17. The cleaning device of claim 16, wherein a length of the handle and an angle of the handle relative to the reservoir are independently adjustable.
18. The cleaning device of claim 1, wherein the extractor is removably attached to at least one lift rod.
19. A cleaning device suitable for cleaning surfaces, comprising:
a cleaning tool;
a motor that activates the cleaning tool;
a reservoir for storing fluid that is at least a portion of the base of the cleaning device, wherein at least a portion of the reservoir comprises at least a portion of the bottom surface of the base;
an extractor for suctioning used fluid from the surface, wherein the extractor is removably attached to at least one support member;
a removable recovery tank for storing the used fluid from the extractor, wherein the recovery tank is at least partially supported by a portion of the reservoir.
20. The cleaning device of claim 19, wherein the overall height of the cleaning device is equal to or less than 24 inches.
21. The cleaning device of claim 20, wherein the capacity of the reservoir is about three gallons and the capacity of the recovery tank is about two gallons.
22. The cleaning device of claim 19, wherein the at least one support member is movably attached to the reservoir such that the extractor can be raised and lowered relative to the surface.
23. The cleaning device of claim 19, wherein at least a portion of the weight of the used fluid in the recovery tank is over the cleaning tool.
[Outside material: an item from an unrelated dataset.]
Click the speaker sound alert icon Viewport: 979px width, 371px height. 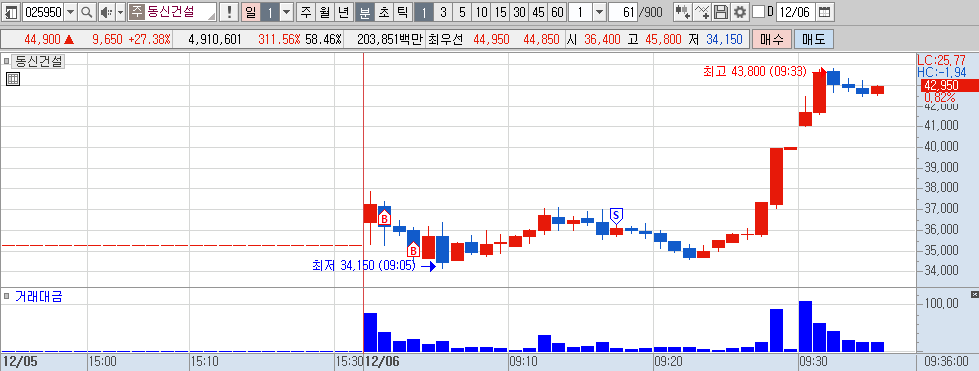tap(106, 12)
24. A method of cleaning a surface using a cleaning device, comprising the steps of:
storing fluid in a reservoir that forms a portion of the base of the cleaning device, wherein at least a portion of the reservoir comprises at least a portion of the bottom surface of the base;
dispensing the fluid onto at least one of the surface and a cleaning tool of the cleaning device;
cleaning the surface using the cleaning tool;
suctioning used fluid from the surface and into a removable recovery tank using an extractor that is movably attached to the reservoir such that the extractor can be raised and lowered relative to the surface; and
emptying used fluid from the removable recovery tank, wherein the recovery tank is at least partially supported by a portion of the reservoir.
25. The method of claim 24 further comprising the step of removing the recovery tank from the cleaning device.
26. The method of claim 24 further comprising the step of cleaning out the extractor by connecting an end of at least one corrugated hose attached to the extractor to at least one of a sink and a garden hose.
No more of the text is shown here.